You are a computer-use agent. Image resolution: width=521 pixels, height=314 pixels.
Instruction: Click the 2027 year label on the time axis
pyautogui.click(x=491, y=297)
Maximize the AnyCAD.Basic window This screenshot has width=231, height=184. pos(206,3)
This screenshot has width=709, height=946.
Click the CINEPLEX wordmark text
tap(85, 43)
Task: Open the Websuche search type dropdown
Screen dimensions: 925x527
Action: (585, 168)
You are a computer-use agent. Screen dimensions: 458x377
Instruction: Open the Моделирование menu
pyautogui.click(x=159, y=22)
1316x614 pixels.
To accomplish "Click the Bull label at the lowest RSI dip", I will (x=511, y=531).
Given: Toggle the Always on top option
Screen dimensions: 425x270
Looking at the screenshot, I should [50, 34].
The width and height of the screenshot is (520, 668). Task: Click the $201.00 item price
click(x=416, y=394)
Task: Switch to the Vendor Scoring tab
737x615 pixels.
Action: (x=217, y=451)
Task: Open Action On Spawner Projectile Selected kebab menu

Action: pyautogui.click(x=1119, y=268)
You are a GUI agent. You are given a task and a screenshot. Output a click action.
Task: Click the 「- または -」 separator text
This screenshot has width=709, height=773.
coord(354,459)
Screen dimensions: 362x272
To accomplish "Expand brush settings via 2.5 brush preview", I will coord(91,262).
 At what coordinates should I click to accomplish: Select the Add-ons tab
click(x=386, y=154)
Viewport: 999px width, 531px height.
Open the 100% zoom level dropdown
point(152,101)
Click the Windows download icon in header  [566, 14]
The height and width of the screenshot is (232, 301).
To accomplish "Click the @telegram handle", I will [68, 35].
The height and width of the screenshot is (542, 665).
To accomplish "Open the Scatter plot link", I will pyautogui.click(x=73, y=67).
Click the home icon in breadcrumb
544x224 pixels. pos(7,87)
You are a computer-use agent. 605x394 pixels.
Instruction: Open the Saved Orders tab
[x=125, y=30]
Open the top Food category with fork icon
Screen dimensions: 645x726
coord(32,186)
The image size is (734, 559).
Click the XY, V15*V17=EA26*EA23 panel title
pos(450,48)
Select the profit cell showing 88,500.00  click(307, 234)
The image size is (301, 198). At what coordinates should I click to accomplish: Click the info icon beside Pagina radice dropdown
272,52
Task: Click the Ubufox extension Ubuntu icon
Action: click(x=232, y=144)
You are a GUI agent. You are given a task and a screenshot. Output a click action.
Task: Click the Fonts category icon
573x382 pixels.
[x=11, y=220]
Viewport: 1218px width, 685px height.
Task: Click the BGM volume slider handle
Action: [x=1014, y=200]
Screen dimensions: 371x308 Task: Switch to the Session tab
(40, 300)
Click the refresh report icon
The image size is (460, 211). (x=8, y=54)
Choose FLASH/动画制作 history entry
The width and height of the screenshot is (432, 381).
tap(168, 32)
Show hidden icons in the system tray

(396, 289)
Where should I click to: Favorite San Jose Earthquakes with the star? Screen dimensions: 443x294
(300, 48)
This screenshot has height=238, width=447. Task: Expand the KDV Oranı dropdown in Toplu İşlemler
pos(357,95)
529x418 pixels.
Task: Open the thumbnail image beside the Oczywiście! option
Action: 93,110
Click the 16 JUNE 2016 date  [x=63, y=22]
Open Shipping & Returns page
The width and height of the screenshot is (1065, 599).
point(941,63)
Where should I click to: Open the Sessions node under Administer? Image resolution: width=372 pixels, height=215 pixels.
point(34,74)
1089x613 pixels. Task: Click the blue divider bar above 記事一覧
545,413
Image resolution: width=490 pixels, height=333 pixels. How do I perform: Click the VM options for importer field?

** Work item **
Output the complete data verbatim.

** Response box **
You are a computer-use agent. Image resolution: width=521 pixels, height=314 pixels.
Instruction: Click the 2027 year label on the time axis
pyautogui.click(x=491, y=297)
Maximize the AnyCAD.Basic window This screenshot has width=231, height=184. pos(206,3)
This screenshot has width=709, height=946.
Click the CINEPLEX wordmark text
tap(85, 43)
Task: Open the Websuche search type dropdown
Screen dimensions: 925x527
Action: (585, 168)
You are a computer-use agent. Screen dimensions: 458x377
Instruction: Open the Моделирование menu
pyautogui.click(x=159, y=22)
1316x614 pixels.
To accomplish "Click the Bull label at the lowest RSI dip", I will (x=511, y=531).
Given: Toggle the Always on top option
Screen dimensions: 425x270
Looking at the screenshot, I should [50, 34].
The width and height of the screenshot is (520, 668). Task: Click the $201.00 item price
click(x=416, y=394)
Task: Switch to the Vendor Scoring tab
737x615 pixels.
Action: (x=217, y=451)
Task: Open Action On Spawner Projectile Selected kebab menu

Action: pyautogui.click(x=1119, y=268)
You are a GUI agent. You are given a task and a screenshot. Output a click action.
Task: Click the 「- または -」 separator text
This screenshot has width=709, height=773.
coord(354,459)
Screen dimensions: 362x272
To accomplish "Expand brush settings via 2.5 brush preview", I will coord(91,262).
 At what coordinates should I click to accomplish: Select the Add-ons tab
click(x=386, y=154)
Viewport: 999px width, 531px height.
Open the 100% zoom level dropdown
point(152,101)
Click the Windows download icon in header  [566, 14]
The height and width of the screenshot is (232, 301).
To accomplish "Click the @telegram handle", I will [68, 35].
The height and width of the screenshot is (542, 665).
To accomplish "Open the Scatter plot link", I will pyautogui.click(x=73, y=67).
Click the home icon in breadcrumb
544x224 pixels. pos(7,87)
You are a computer-use agent. 605x394 pixels.
Instruction: Open the Saved Orders tab
[x=125, y=30]
Open the top Food category with fork icon
Screen dimensions: 645x726
coord(32,186)
The image size is (734, 559).
Click the XY, V15*V17=EA26*EA23 panel title
pos(450,48)
Select the profit cell showing 88,500.00  click(307, 234)
The image size is (301, 198). At what coordinates should I click to accomplish: Click the info icon beside Pagina radice dropdown
272,52
Task: Click the Ubufox extension Ubuntu icon
Action: click(x=232, y=144)
You are a GUI agent. You are given a task and a screenshot. Output a click action.
Task: Click the Fonts category icon
573x382 pixels.
[x=11, y=220]
Viewport: 1218px width, 685px height.
Task: Click the BGM volume slider handle
Action: [x=1014, y=200]
Screen dimensions: 371x308 Task: Switch to the Session tab
(40, 300)
Click the refresh report icon
The image size is (460, 211). (x=8, y=54)
Choose FLASH/动画制作 history entry
The width and height of the screenshot is (432, 381).
tap(168, 32)
Show hidden icons in the system tray

(396, 289)
Where should I click to: Favorite San Jose Earthquakes with the star? Screen dimensions: 443x294
(300, 48)
This screenshot has height=238, width=447. Task: Expand the KDV Oranı dropdown in Toplu İşlemler
pos(357,95)
529x418 pixels.
Task: Open the thumbnail image beside the Oczywiście! option
Action: 93,110
Click the 16 JUNE 2016 date  [x=63, y=22]
Open Shipping & Returns page
The width and height of the screenshot is (1065, 599).
point(941,63)
Where should I click to: Open the Sessions node under Administer? Image resolution: width=372 pixels, height=215 pixels.
point(34,74)
1089x613 pixels. Task: Click the blue divider bar above 記事一覧
545,413
Image resolution: width=490 pixels, height=333 pixels. How do I perform: Click the VM options for importer field?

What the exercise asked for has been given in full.